Let the charge per unit length on the axis be $$\lambda$$(t) at a time t. The electric field due to this line charge at a radial distance r is given by

$$\overrightarrow E (r,t) = {{\lambda (t)} \over {2\pi \in r}}\widehat r$$. ...... (1)

The free charges inside the conductor start moving radially due to the presence of electric field. The current density at a point is defined as the current flowing across a unit area placed perpendicular to the direction of current flow. The current density at a point is related to the electric field at that point by Ohm's law i.e.,

$$\overrightarrow j (r,t) = \sigma \overrightarrow E (r,t)$$, ....... (2)

where $$\sigma$$ is the electrical conductivity of the conductor. The current through a cylindrical shell of radius r and length l is given by

$$I = \int_{surface} {\overrightarrow j (r,t)\,.\,d\overrightarrow A = j(r,t)(2\pi rl)} $$. ...... (3)

By conservation of charge, the current I is equal to the rate of decrease of charge q on axial line segment of length l i.e.,

$$I = - {{dq} \over {dt}} = - l{{d\lambda (t)} \over {dt}}$$. ...... (4)

From equations (1) - (4)

$${{d\lambda (t)} \over {dt}} = - {{\sigma \lambda (t)} \over \in }$$.

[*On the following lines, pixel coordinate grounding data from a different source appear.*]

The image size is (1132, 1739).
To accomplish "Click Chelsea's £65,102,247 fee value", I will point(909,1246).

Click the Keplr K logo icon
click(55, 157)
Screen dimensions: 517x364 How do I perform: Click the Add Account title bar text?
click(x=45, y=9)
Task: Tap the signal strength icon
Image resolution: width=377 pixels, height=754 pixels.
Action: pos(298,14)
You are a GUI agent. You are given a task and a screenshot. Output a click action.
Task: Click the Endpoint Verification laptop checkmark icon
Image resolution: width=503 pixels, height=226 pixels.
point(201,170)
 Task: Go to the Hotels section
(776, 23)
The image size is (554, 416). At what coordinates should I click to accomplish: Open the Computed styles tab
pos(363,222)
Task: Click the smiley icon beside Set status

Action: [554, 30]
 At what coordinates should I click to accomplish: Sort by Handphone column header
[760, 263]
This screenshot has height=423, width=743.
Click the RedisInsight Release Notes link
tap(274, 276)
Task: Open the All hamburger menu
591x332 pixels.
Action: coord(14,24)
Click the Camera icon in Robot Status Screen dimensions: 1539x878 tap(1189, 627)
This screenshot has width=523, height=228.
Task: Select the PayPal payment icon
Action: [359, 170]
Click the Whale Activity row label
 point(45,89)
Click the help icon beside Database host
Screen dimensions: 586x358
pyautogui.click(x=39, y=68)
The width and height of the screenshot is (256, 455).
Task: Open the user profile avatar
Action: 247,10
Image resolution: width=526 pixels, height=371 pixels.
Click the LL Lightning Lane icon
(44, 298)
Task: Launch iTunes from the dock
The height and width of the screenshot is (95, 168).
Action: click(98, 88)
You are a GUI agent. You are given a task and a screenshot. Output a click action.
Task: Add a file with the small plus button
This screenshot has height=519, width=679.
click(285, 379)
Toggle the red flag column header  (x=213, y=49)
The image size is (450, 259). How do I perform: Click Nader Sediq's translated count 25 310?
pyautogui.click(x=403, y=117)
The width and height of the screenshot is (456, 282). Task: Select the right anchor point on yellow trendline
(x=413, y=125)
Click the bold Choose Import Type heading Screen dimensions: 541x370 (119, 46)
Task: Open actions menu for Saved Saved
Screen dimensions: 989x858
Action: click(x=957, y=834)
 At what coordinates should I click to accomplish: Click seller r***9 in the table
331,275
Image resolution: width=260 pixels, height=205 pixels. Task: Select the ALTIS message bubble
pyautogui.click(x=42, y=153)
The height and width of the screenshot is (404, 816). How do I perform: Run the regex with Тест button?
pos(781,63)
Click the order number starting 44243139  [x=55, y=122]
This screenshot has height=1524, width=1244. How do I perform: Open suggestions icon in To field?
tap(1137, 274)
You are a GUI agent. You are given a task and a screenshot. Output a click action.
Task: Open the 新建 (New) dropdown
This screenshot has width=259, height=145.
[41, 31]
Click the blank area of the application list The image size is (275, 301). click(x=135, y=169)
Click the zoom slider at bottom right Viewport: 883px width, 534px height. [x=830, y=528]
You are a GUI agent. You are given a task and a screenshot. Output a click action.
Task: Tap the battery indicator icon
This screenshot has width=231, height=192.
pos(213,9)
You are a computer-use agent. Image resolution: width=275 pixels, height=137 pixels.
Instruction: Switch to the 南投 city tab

Integrate with initial condition $$\lambda$$(t = 0) = $$\lambda$$₀ to get

$$\lambda (t) = {\lambda _0}\exp {e^{ - {{\sigma t} \over \in }}}$$,

Substitute $$\lambda$$(t) in equation (2) to get

$$\overrightarrow j (r,t) = {{\sigma {\lambda _0}} \over {2\pi \in r}}{e^{ - {{\sigma t} \over \in }}}$$.

Note that current density varies as 1/r with radial distance r. It decreases exponentially with time and becomes zero at t $$\to$$ $$\infty$$.